The project explicitly claims to support the official languages of the European Union. However, I noticed that when prompted in Portuguese, the model consistently defaults to Brazilian Portuguese (pt-BR) syntax, vocabulary, and grammar (e.g., usage of gerunds, specific vocabulary like "tela" instead of "ecrã", pronouns placement, etc.), rather than European Portuguese (pt-PT).
It is important to emphasize that pt-BR is not an official EU language. European Portuguese (pt-PT) is. By defaulting to the Brazilian variant, the model fails its core mission of representing European linguistic sovereignty. It is misleading to label this behavior as supporting the "Portuguese" of the EU when it effectively ignores the syntax, grammar, and vocabulary used in Portugal.
This needs immediate attention. We need to know if and when the model will be aligned to correctly prioritize and generate European Portuguese.
Dear @galisep
Thanks for your feedback. This is not a critical issue - European and Brazilian Portuguese are two variants of the same language (Portuguese) which is one of the 24 official EU languages. However, we agree that it is useful for the model for distinguish between language variants. In fact, we are working on a separate project whose aim is precisely tuning EuroLLM for European Portuguese. Stay tuned as we plan to release that model soon. In the meantime, we recommend that you request EuroLLM to answer in European Portuguese in the system prompt if this is your intended use, which doesn't completely solve but mitigates the issue you point out.
André
Hi André, thanks for the reply.
While I appreciate that a specific fine-tune is in the works, I must respectfully disagree that the current behavior is "not a critical issue" for a project named EuroLLM.
The problem isn't that the model knows Brazilian Portuguese (which is great); the problem is that an EU-funded/centric model treats a non-EU variant as the default.
Logic dictates that a model's alignment should reflect its origin and purpose. It is inconceivable that a South American LLM initiative (e.g., Mercosur) would release a foundational model that defaults to European Portuguese syntax and grammar.
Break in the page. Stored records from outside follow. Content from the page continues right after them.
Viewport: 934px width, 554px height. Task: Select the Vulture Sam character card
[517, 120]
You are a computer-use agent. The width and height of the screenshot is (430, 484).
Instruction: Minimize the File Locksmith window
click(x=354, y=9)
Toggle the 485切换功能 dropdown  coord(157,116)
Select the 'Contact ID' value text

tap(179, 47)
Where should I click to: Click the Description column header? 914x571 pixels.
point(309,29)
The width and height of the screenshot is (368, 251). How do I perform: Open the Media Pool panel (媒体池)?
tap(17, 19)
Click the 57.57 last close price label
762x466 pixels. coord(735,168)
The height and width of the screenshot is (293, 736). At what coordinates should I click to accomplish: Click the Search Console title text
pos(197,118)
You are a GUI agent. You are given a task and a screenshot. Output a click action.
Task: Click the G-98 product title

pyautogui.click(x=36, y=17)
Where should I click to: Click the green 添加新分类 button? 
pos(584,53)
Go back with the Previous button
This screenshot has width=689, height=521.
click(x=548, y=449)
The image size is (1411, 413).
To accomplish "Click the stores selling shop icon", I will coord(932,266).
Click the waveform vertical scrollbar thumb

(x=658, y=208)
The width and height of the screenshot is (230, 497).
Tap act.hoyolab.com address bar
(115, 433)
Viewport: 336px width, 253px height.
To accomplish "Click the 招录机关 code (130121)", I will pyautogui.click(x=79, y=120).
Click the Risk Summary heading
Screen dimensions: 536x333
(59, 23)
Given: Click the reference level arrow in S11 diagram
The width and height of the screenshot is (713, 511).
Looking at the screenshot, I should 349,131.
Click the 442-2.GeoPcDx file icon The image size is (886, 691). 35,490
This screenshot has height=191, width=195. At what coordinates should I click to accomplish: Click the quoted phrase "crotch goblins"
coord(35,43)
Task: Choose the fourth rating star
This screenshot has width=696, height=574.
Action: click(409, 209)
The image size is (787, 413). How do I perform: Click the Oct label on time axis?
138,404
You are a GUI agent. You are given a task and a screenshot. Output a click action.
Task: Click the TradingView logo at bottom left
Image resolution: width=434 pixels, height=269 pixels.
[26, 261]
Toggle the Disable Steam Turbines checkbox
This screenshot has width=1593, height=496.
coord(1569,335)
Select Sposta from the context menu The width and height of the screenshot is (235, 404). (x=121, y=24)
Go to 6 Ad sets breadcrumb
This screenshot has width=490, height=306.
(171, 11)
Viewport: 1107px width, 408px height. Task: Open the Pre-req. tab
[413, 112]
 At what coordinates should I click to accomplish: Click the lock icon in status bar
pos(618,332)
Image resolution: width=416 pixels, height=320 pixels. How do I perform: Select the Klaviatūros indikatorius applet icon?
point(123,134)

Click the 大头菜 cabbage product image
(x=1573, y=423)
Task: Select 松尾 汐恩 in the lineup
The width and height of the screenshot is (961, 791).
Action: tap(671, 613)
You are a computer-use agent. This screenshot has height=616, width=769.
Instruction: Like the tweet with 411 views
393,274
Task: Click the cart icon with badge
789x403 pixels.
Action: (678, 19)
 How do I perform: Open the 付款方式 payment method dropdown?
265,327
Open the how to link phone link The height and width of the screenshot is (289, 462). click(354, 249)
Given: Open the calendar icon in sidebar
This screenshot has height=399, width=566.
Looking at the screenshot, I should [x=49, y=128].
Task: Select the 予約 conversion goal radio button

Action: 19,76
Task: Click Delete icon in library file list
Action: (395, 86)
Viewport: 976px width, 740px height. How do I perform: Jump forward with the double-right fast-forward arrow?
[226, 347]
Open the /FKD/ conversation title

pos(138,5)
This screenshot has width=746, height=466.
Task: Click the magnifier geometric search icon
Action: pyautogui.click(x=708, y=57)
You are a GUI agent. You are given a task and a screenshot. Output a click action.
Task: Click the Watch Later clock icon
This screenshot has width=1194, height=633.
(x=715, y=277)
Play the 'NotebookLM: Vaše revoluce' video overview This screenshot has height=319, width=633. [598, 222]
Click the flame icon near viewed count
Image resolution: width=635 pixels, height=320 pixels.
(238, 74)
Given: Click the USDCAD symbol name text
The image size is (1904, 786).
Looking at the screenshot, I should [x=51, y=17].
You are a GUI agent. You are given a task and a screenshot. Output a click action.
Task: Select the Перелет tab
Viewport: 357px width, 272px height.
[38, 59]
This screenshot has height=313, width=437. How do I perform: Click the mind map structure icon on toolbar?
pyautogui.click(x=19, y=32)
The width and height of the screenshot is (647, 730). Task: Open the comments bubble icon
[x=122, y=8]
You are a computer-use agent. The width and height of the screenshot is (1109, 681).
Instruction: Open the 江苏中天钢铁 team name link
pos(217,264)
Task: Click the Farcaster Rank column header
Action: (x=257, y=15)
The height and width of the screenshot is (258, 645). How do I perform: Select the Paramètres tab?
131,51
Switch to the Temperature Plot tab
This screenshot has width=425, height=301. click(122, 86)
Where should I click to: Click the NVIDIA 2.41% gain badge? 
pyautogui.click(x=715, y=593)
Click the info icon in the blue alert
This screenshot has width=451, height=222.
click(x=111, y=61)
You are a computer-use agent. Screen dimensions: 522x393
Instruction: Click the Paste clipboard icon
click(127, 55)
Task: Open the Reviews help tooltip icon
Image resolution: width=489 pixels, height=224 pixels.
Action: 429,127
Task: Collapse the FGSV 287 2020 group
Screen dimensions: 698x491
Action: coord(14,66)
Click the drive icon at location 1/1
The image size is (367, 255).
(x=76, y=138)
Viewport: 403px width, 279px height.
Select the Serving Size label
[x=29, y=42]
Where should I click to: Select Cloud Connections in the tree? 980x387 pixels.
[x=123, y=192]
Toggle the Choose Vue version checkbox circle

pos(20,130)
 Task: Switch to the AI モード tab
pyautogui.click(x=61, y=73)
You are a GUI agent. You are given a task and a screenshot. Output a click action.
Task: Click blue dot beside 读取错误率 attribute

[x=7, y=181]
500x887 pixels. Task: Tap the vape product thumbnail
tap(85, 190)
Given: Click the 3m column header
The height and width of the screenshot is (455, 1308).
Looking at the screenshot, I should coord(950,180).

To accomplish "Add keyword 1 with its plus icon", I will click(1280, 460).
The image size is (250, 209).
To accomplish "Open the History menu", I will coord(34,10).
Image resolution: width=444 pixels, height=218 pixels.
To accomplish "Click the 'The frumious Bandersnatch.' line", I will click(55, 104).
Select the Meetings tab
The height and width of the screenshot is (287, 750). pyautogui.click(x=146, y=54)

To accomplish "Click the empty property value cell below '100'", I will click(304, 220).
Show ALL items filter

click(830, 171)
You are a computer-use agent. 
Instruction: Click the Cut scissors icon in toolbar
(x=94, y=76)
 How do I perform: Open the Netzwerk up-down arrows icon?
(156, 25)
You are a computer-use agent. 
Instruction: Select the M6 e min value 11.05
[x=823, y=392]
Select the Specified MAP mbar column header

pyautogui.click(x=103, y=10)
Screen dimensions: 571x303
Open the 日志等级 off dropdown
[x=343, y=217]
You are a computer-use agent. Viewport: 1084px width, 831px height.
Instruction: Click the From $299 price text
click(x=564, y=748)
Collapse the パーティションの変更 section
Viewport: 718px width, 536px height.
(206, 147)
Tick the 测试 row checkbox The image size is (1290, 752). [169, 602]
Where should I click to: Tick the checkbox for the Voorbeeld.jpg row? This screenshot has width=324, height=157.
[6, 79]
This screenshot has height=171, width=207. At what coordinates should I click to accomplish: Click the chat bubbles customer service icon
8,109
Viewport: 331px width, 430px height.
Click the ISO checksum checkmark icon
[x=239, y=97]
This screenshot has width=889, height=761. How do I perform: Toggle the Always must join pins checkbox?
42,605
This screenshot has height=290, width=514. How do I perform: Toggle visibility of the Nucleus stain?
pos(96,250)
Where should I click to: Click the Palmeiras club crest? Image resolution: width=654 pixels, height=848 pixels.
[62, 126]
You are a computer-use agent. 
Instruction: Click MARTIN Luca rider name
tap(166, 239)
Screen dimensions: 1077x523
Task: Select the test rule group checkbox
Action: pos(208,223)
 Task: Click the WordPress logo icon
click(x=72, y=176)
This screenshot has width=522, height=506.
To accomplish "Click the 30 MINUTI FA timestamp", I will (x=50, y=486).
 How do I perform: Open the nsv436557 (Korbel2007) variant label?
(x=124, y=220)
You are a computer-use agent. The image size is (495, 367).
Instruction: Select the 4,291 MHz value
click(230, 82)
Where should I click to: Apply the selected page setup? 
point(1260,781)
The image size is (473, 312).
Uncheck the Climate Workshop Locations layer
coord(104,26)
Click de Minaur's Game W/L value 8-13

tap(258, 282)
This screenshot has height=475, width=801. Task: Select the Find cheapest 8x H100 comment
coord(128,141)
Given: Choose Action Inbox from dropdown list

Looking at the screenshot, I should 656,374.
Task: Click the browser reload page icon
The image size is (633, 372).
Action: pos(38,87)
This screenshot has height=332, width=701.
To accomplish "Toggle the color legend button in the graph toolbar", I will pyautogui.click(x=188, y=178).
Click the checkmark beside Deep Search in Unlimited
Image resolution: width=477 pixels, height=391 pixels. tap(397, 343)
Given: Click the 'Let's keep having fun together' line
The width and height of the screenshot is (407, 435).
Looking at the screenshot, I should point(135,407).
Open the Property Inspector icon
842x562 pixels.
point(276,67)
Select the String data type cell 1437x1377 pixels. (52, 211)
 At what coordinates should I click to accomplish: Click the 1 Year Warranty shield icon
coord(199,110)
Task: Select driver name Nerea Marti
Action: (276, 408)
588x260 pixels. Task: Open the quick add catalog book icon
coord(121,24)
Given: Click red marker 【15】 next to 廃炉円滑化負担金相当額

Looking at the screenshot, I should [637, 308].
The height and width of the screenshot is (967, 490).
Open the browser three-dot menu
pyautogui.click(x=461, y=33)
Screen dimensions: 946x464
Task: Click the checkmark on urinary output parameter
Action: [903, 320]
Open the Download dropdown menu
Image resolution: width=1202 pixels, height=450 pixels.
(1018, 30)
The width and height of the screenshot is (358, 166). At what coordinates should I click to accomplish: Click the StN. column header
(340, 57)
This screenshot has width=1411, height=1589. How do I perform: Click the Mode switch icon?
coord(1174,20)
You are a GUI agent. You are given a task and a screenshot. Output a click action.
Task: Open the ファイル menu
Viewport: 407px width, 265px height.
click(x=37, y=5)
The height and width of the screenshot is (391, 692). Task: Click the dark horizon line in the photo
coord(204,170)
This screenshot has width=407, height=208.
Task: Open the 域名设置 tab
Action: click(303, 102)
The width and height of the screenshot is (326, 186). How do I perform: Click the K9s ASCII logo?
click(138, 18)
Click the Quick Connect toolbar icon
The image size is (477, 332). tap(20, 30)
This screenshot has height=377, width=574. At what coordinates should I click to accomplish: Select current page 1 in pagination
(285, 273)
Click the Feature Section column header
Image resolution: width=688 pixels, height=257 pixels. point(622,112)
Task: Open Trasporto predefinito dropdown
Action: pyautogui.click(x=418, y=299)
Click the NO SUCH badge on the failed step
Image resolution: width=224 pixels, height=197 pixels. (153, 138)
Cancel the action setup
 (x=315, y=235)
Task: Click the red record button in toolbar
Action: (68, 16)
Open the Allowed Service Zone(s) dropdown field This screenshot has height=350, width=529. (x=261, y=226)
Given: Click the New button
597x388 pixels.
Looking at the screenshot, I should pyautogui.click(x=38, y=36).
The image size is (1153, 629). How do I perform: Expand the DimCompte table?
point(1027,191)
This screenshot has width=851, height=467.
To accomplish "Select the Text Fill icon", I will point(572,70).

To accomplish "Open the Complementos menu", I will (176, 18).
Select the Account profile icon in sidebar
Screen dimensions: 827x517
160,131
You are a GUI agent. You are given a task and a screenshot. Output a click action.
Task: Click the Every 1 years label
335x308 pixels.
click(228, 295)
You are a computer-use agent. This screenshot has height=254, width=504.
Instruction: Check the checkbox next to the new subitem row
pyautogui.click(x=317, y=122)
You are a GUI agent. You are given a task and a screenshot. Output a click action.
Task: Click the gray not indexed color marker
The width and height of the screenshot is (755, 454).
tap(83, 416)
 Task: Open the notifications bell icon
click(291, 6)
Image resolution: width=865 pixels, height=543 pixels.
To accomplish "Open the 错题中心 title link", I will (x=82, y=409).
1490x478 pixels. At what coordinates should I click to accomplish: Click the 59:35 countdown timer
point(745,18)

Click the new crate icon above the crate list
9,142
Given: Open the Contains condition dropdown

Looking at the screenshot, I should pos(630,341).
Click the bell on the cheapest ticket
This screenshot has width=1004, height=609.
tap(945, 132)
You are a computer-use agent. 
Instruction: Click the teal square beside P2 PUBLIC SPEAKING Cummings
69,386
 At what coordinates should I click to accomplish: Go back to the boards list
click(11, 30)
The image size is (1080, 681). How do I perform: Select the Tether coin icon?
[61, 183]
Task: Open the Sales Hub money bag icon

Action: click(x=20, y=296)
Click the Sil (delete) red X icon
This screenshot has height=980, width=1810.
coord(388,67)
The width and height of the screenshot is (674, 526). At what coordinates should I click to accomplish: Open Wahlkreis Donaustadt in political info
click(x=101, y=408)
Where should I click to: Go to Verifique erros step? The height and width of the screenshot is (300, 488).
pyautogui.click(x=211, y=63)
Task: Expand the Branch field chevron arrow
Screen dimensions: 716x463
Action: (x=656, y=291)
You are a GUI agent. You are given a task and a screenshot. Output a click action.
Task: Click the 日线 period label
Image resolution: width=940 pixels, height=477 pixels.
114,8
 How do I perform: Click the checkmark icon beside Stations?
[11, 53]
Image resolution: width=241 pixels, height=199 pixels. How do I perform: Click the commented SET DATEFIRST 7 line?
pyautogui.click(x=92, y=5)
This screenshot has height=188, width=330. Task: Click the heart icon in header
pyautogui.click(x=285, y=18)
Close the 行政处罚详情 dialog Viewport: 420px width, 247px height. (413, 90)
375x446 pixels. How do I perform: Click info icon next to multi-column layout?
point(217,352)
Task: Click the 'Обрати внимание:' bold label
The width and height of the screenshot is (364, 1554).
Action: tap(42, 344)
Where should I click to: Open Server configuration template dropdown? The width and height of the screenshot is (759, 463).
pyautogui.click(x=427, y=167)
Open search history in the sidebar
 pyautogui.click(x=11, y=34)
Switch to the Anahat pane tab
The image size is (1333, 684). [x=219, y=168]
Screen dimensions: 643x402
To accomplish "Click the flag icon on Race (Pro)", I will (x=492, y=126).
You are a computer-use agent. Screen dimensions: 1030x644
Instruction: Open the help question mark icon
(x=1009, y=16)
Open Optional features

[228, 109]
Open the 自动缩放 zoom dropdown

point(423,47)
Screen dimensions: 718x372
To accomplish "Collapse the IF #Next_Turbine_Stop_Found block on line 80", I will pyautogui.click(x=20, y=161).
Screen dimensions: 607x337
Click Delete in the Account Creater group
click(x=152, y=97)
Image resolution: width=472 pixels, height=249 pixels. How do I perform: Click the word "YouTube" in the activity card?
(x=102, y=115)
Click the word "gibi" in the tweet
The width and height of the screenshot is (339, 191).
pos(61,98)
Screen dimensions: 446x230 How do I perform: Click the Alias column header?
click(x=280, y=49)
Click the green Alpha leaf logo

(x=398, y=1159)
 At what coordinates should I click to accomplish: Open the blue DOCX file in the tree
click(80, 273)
They would rightfully prioritize their own linguistic reality.
If this project aims to represent European digital sovereignty, the default variant for any pluricentric language should be the European one. European Portuguese shouldn't be relegated to a "separate project" or require specific prompting to override a non-European default—it should be the baseline standard for EuroLLM.